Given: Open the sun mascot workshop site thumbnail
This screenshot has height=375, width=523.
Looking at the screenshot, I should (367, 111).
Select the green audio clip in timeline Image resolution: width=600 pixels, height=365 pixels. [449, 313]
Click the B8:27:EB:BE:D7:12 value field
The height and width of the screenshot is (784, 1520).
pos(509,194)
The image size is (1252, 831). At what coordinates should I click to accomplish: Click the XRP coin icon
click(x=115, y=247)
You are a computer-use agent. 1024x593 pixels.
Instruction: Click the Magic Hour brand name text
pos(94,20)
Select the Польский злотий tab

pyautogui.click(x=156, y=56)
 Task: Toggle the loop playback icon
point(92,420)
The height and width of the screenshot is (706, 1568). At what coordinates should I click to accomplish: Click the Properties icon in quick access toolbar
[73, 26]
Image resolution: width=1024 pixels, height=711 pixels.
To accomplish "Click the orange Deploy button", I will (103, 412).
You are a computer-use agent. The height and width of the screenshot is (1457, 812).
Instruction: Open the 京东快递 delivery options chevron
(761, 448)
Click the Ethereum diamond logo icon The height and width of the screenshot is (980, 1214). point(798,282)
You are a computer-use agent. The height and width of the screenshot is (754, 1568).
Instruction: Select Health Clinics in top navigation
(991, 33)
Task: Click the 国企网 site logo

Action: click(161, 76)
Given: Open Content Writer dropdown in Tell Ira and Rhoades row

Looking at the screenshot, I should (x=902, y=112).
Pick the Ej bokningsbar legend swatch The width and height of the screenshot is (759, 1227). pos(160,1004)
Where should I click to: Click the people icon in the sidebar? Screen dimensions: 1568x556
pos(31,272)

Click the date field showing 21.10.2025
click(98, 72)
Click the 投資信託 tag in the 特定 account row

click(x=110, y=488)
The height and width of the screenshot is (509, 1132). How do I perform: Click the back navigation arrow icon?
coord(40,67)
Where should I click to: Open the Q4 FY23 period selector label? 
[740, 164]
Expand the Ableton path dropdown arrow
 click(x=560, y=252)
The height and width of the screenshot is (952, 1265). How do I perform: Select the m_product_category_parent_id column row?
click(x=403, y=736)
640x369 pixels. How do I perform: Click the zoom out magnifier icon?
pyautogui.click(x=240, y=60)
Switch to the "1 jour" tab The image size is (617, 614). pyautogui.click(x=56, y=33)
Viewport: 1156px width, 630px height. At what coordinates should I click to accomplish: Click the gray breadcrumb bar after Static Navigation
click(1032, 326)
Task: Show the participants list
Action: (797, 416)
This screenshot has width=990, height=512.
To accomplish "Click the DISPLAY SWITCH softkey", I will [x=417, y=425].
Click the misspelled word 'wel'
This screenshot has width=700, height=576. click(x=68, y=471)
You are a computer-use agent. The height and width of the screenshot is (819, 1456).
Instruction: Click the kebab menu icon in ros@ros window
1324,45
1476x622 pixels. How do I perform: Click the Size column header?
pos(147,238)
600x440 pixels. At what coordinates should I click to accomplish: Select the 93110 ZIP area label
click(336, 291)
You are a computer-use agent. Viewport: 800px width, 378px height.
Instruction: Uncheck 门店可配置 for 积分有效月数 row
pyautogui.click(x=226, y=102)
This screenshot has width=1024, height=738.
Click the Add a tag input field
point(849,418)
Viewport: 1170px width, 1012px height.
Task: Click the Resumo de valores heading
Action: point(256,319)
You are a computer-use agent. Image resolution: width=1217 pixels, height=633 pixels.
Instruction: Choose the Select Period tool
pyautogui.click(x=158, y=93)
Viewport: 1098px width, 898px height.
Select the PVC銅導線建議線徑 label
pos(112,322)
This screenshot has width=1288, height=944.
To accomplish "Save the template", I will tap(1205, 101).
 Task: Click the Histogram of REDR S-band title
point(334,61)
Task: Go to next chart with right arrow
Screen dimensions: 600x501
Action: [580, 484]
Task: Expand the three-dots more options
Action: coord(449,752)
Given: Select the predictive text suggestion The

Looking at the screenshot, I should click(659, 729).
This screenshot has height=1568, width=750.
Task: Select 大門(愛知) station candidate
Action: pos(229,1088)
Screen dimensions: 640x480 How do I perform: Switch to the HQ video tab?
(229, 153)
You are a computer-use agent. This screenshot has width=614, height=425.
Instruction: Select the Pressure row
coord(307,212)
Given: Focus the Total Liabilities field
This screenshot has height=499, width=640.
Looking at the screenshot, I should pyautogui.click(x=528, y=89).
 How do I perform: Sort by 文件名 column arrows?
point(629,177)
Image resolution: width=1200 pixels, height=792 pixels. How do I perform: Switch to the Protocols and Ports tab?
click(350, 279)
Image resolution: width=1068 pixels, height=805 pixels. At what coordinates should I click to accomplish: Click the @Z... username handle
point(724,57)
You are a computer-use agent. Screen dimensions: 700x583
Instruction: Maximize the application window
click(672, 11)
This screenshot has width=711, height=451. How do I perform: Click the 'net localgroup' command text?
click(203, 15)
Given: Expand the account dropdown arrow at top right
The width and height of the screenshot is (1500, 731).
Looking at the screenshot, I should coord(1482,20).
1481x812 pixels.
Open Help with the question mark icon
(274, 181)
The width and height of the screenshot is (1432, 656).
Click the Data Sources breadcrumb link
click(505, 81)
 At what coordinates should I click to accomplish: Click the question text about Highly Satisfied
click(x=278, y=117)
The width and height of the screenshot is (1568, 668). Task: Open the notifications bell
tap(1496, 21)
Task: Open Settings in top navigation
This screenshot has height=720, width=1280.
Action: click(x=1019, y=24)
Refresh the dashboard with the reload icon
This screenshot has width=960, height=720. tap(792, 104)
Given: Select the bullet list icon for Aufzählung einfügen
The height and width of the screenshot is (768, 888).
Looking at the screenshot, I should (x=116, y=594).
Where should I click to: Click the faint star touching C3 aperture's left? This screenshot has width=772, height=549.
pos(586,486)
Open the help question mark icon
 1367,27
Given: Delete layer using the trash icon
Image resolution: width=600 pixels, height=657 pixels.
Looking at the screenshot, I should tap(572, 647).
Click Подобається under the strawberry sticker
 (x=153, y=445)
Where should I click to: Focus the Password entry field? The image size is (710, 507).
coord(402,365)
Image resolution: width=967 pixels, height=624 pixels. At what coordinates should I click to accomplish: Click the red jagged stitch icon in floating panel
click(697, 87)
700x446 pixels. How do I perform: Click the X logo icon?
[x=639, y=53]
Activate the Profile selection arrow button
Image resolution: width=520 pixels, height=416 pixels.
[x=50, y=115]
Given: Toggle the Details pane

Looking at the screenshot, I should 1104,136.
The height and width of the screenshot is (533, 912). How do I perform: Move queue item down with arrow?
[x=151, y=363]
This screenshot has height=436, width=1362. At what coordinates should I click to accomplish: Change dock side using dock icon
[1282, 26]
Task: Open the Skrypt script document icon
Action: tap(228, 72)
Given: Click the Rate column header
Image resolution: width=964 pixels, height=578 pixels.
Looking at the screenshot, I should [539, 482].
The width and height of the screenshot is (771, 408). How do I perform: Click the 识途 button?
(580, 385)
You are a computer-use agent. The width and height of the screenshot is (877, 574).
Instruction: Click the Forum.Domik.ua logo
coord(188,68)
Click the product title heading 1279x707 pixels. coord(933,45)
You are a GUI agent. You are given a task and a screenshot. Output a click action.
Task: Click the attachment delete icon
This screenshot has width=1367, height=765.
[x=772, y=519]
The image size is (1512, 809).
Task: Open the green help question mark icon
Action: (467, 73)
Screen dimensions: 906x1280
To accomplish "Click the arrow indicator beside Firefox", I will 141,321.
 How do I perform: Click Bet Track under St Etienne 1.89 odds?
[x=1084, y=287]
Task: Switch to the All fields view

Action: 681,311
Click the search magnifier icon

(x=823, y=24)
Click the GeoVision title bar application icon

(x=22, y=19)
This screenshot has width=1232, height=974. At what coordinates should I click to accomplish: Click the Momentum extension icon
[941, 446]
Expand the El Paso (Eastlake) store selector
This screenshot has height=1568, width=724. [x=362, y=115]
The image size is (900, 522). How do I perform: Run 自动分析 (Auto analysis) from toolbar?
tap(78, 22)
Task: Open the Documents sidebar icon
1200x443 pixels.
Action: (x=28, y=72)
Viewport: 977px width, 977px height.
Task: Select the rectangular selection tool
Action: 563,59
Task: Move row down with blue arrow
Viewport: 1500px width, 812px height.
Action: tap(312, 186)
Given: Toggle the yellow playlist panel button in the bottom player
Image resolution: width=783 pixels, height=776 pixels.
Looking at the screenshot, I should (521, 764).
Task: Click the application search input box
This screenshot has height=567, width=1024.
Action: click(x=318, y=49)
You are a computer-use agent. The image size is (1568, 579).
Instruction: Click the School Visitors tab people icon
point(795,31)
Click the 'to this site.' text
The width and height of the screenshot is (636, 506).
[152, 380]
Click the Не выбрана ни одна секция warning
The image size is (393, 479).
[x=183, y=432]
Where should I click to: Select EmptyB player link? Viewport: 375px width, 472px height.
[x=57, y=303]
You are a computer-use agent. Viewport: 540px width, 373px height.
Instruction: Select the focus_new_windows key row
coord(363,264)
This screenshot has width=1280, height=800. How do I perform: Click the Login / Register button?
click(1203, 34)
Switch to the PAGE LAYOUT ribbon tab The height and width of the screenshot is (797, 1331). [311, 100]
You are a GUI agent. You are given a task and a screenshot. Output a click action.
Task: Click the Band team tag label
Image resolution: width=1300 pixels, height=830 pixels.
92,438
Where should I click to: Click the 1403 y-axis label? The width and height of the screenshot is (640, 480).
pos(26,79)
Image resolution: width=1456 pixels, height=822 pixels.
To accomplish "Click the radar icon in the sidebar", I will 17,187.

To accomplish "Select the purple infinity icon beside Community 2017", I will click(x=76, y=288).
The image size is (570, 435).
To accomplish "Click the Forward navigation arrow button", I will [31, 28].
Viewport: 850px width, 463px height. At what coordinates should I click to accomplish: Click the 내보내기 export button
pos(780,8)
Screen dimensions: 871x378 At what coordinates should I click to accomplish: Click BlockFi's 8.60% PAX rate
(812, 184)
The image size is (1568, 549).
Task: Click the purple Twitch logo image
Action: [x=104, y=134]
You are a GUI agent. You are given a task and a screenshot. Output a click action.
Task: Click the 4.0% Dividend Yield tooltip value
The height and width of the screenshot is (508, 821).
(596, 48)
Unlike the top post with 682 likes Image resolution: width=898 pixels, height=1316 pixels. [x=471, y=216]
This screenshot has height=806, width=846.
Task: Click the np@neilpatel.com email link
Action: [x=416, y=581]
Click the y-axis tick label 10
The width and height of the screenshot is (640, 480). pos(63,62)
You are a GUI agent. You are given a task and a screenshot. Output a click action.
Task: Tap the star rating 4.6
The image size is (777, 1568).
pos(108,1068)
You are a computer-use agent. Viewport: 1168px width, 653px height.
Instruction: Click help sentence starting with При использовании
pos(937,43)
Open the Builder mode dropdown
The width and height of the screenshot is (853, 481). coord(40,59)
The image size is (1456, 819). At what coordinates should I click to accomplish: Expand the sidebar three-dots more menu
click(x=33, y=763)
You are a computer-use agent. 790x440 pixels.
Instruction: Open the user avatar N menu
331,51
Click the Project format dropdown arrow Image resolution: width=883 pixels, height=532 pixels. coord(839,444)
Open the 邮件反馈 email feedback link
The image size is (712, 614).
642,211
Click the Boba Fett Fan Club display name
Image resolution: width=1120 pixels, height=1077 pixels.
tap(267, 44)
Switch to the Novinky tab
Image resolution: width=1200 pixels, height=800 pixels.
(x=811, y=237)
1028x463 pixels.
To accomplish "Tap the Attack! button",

+++++

TASK — Show every line from the listing above in which the string "value" appears.

ANSWER TO THE PROBLEM —
Click the B8:27:EB:BE:D7:12 value field
Task: Click the 4.0% Dividend Yield tooltip value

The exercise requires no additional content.